Due to the severity of today’s cyber threat landscape, cybersecurity professionals need a massive range of skills, and the list is growing yearly. Organizations increasingly want workers to have strong computer science, network engineering, and other technical skills in addition to computer forensics skills, problem-solving skills, and more. 

And more often than not, one of the key prerequisites to enter the field is a formal degree and an advanced professional certification like CISSP (Certified Information Systems Security Professional).

But despite these requirements, getting cybersecurity skills while still in education is often challenging. For example, only 43% of the US’s top 50 computer science programs include security courses for undergraduates. In other words, we might be failing to attract budding IT professionals into cybersecurity before they choose their career paths. And when this next generation of IT workers opts for a different discipline, they find themselves without the needed certifications to transition into cybersecurity. 

Cybersecurity is Too Stressful

Sadly, stress is an industry epidemic in cybersecurity. Defending against advanced threats daily or even hourly can take a toll on mental health, which is reflected in the statistics. For example, according to Deep Instinct’s Voice of SecOps Report, 45% of C-suite and senior cybersecurity professionals have considered quitting the industry due to stress. And another study from the UK found that 42% of security leaders say they would be unlikely to recommend a job in cybersecurity due to the stress of the job.

A Thankless Job

Cybersecurity teams typically attract the most attention when something goes wrong (a successful breach). But, when they successfully defend the network, there’s silence. As a result, morale is often low in cybersecurity teams. If you’re going to be stressed, you should at least have your successes championed, right? Unfortunately, too many companies are failing to do this right now. 

Attitudes Toward Cybersecurity

Most companies recognize that network security and cybersecurity are essential in the modern world, but that doesn’t mean they have positive feelings toward them. Many high-ranking employees believe that cybersecurity stifles innovation or that cybersecurity teams are too heavy-handed regarding network access control.
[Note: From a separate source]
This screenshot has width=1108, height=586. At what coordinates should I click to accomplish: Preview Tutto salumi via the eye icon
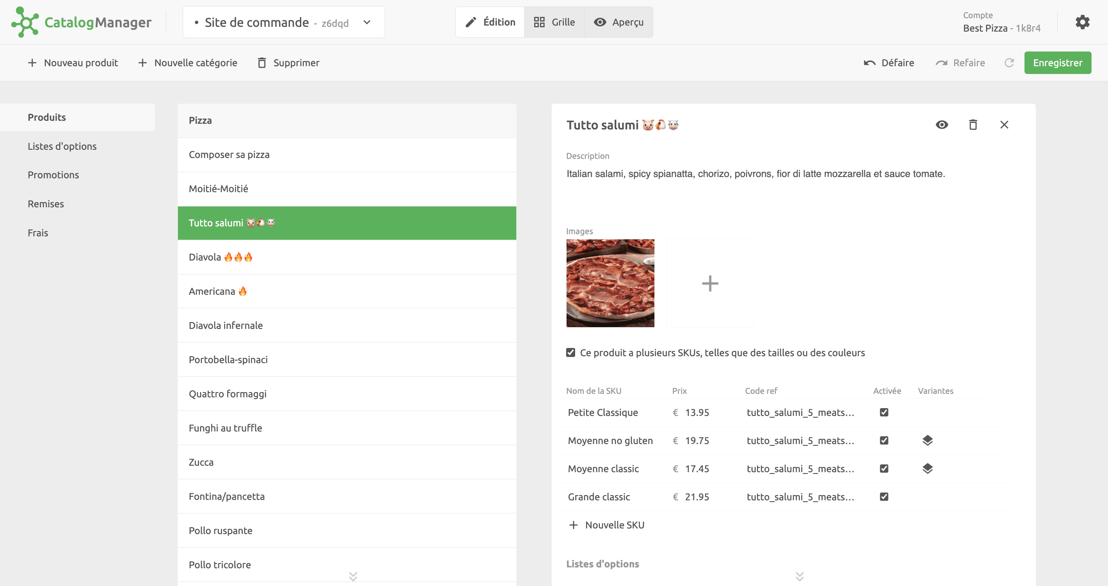942,125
They don’t see all the attacks that cybersecurity teams prevent, so they assume the team is needlessly restricting their access to files and apps to exert power. 

Choosing a career in cybersecurity can seem unappealing if you’re anticipating being undervalued by your employer. 

Where Do We Go From Here?

Unfortunately, it’s never been easier to become a black hat hacker. Advanced hacking tools are easy to come by, and knowledge sharing for things like phishing attacks, whaling attacks, and corporate account takeovers is rife. But the barrier to entry for the other side – the good guys who want to protect corporate networks is far higher. So companies that want to strengthen their network security need to take steps to overcome the cybersecurity skills gap and deploy advanced tools to help bridge the gap.